Israeli Court Sentences 14-Year-Old to Two Months in Prison, $1523 Fine

RAMALLAH, January 22, 2015 (WAFA) – Shackled and in tears, 14-year-old Malak al-Khatib from the village of Beitin, in the Ramallah district, was taken from the Israeli military court Ofer to begin serving her two months sentence in prison and for alleged rock throwing and the possession of a knife.

After being detained for 23 days, Malak was sentenced to two months in prison and a fine of 6000 shekels ($1523), even though she had hopes of being released to reunite with her family who has been living in distress ever since Malak was detained on December 31, 2014.

Ali al-Khatib, Malak’s father, told WAFA earlier that his daughter was detained allegedly under the pretext of throwing stones at Israeli soldiers at the bypass road near her school, which he denied that could have happened.

He said, “She was leaving school after attending her last exam for the first semester when all of a sudden soldiers jumped at her, handcuffed her hands and took her with them.”

A military decision was supposed to be made on January 4th, however the court postponed her hearing to January 11.

Malak’s father, Ali told media, “We hoped that she would be released in yesterday’s session.

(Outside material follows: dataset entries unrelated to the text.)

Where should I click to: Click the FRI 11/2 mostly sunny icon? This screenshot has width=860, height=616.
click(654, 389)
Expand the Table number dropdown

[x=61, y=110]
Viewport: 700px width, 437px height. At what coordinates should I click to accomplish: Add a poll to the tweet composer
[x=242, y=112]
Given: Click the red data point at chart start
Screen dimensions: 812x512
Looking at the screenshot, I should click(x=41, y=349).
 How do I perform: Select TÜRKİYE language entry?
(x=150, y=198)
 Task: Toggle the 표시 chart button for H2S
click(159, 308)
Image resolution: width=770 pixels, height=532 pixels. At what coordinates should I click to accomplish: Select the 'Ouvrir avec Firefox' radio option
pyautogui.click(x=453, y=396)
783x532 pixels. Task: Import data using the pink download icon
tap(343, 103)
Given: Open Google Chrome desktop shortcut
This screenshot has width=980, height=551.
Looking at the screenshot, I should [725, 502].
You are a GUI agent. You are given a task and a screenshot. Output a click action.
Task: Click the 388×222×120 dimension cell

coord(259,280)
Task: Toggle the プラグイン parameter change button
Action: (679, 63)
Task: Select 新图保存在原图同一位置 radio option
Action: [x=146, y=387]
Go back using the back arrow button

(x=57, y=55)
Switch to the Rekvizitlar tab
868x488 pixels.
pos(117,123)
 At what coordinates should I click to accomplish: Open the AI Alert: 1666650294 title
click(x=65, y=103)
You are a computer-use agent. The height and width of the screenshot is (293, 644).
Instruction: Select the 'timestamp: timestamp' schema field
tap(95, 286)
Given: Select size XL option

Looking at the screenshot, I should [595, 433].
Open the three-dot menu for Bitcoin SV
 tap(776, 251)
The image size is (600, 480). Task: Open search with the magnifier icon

We were so optimistic, but the judge’s decision shocked us. Malak suddenly broke down and started crying.”

He recalled the day of Malak’s arrest and says, “When I went to the detention center to see Malak, thinking a misunderstanding must have took place, soldiers told me “she is not a child, she scared us and threatened the life of a soldier.”

Malak’s detention was extended several times and she spent around 23 days awaiting her ruling. At the time, the lawyer defending her was trying to reduce the fine, Malak’s father earlier told WAFA.

She is now serving her sentence in Hasharon detention center with another three female prisoners who are, according to her father, taking care of Malak and emotionally supporting her.

Malak is considered the youngest prisoner currently serving a sentence in Israeli jails. She is one of 7000 Palestinian children who were arrested since the start of the second Intifada in September 2000, many of whom are still serving sentences.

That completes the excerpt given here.